Excerpt:
>>
The Giants, who finished fourth in the NL West last year, made an earlier splash in free agency by signing shortstop Willy Adames and will add Verlander to a rotation led by Logan Webb and Robbie Ray. Verlander acknowledged he joins a difficult division but said he sees the Giants as a team with “a lot of upside that maybe is a little bit overlooked.” Posey said the Giants did not consider Verlander merely a valuable influence for their younger pitchers.
“First and foremost, we all see this guy pitching at the top of the rotation and being very, very good,” Posey said. “That’s our hope; I know that’s his hope and expectation as well.”
In light of his injuries last year, Verlander said he changed his offseason program and is “feeling great” at this point. Verlander began last season on the injured list with a shoulder injury that he termed a “capsule issue” Monday. In a career first, he said, he never stopped throwing this winter and is “miles ahead” of where he was this time last year. Verlander said he thinks the neck injury that cost him more than two months reflected an underlying issue and hopes it was a “blessing in disguise” that helped him address it.
<<
Dataset excerpts:
>>
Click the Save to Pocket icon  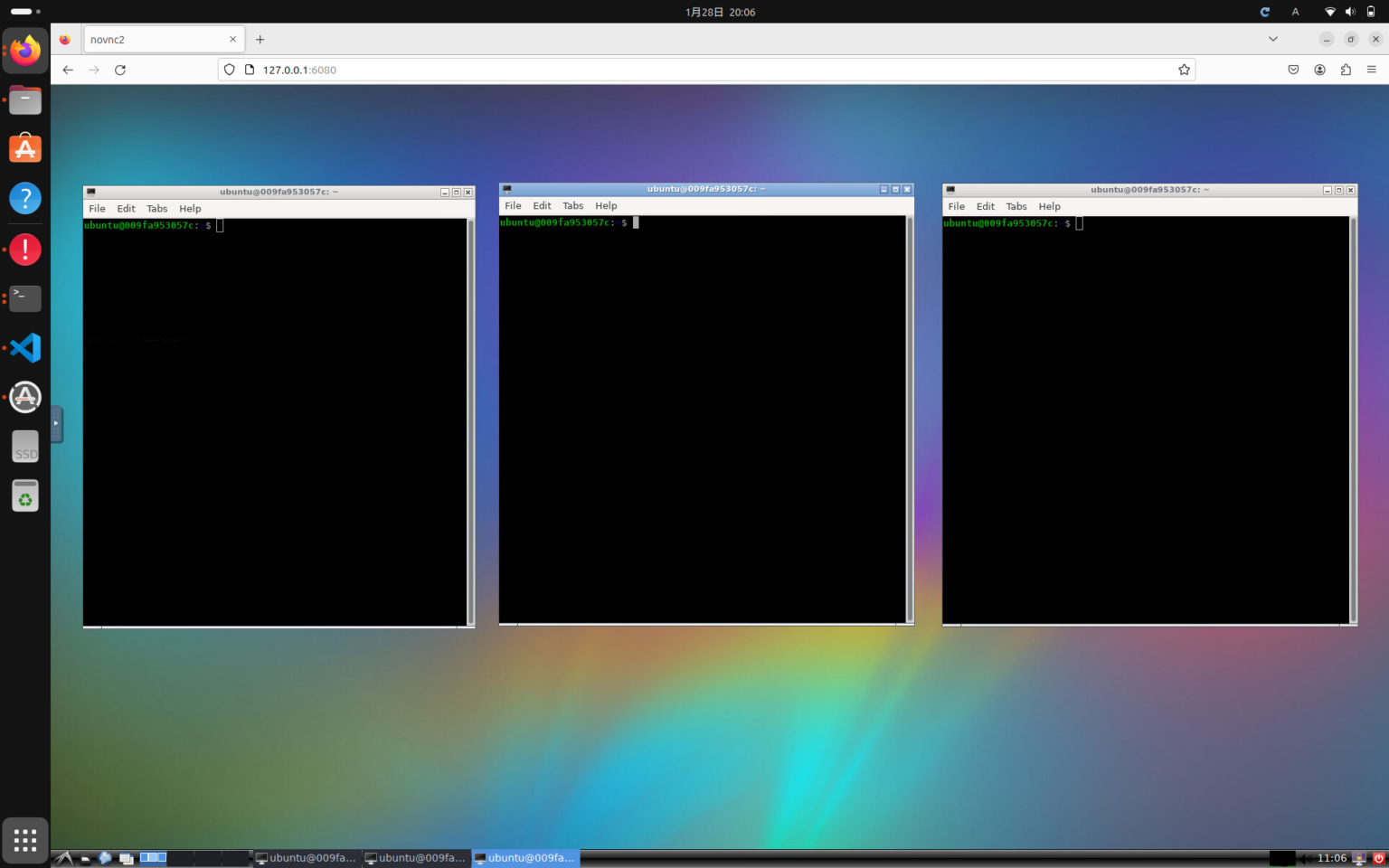(x=1293, y=70)
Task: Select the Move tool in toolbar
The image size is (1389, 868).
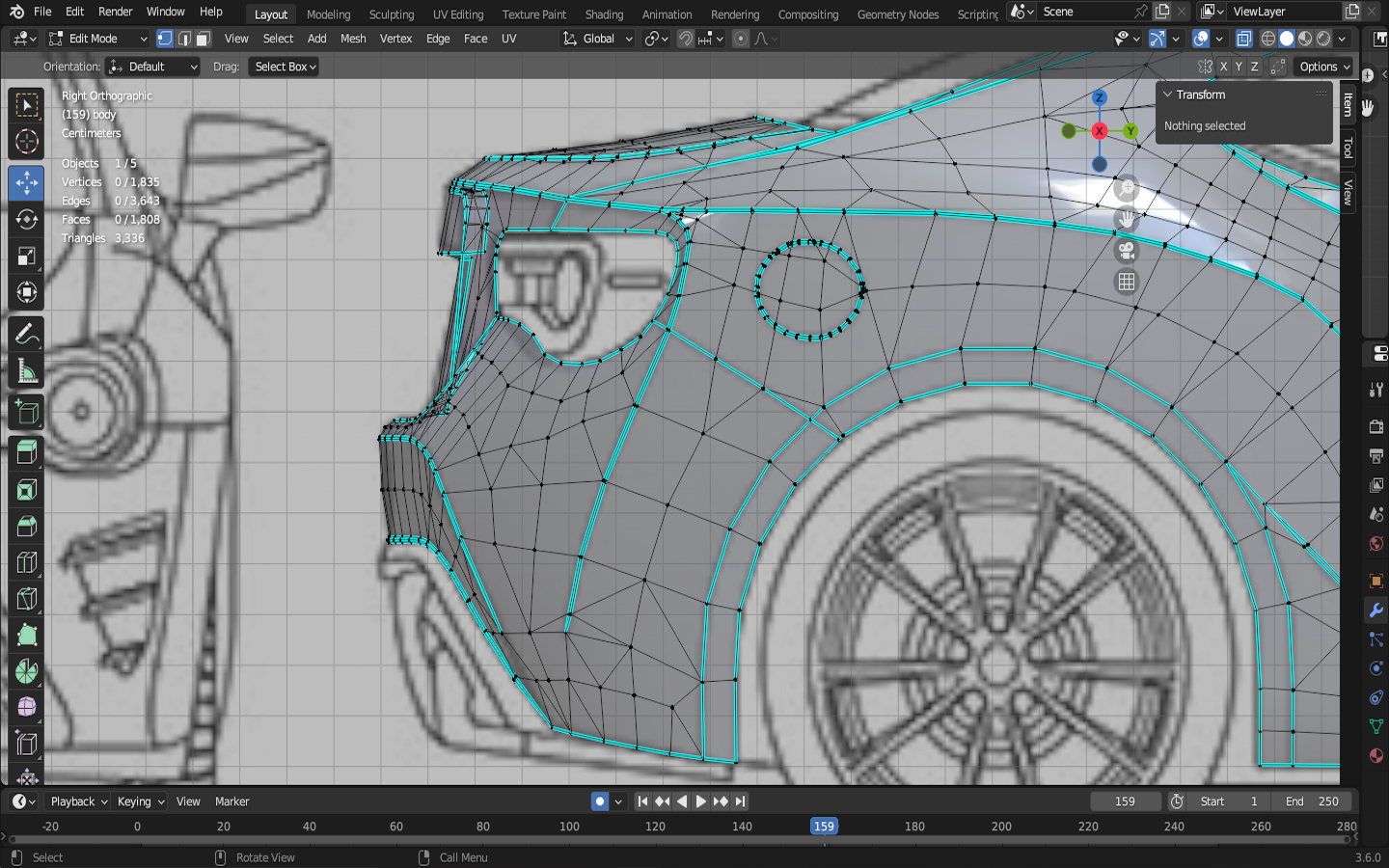Action: tap(26, 181)
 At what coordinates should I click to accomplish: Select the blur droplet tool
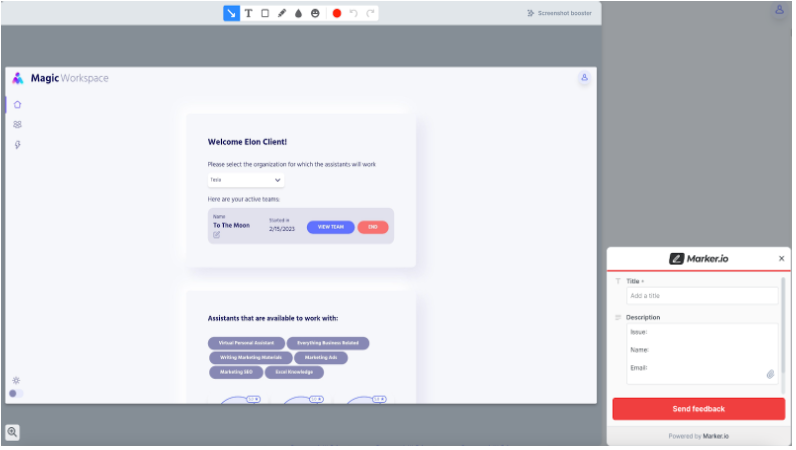tap(298, 13)
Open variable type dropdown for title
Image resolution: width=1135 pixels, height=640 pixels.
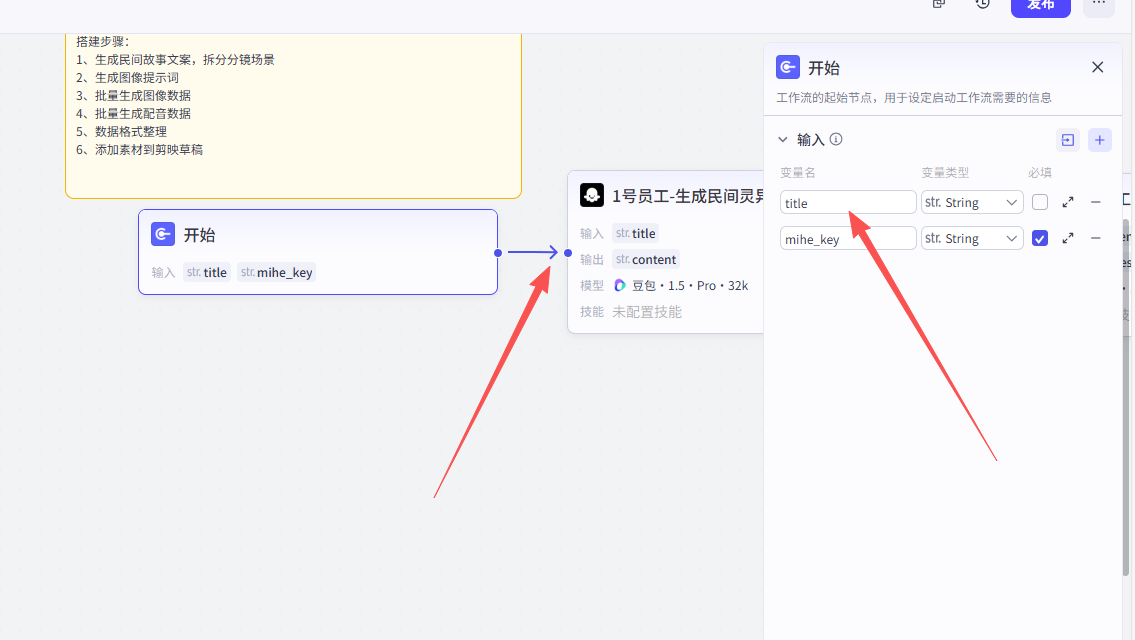(971, 202)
<<
Your tasks:
(1) Reproduce the stretch of the Verlander article from "The Giants, who" through "their younger pitchers.".
(2) Continue the article about Justin Verlander joining the Giants, picking up after its last sentence.

Answers provided:
(1)
The Giants, who finished fourth in the NL West last year, made an earlier splash in free agency by signing shortstop Willy Adames and will add Verlander to a rotation led by Logan Webb and Robbie Ray. Verlander acknowledged he joins a difficult division but said he sees the Giants as a team with “a lot of upside that maybe is a little bit overlooked.” Posey said the Giants did not consider Verlander merely a valuable influence for their younger pitchers.

(2)
Verlander will begin next season 10th on the all-time strikeouts list and the active leader in wins with 262. He made a vague reference Monday to a remaining milestone “that is kind of a no-brainer that I would like to achieve” — surely 300 wins, a mark that would likely require him to pitch several more seasons. Asked his goal for the upcoming year, Verlander replied: “I think personally, proving that I still have it.
“I wouldn’t be coming back and playing — I’ve accomplished enough in my career — I wouldn’t be back if I didn’t think I could be great,” Verlander said. “I really, truly believe that the experiences I had last year and leading into this year, I can be back to the pitcher I was not all that long ago when I won a Cy Young.
“I still feel like I have something to give. And if I still feel like that, then I want to play, simple as that.”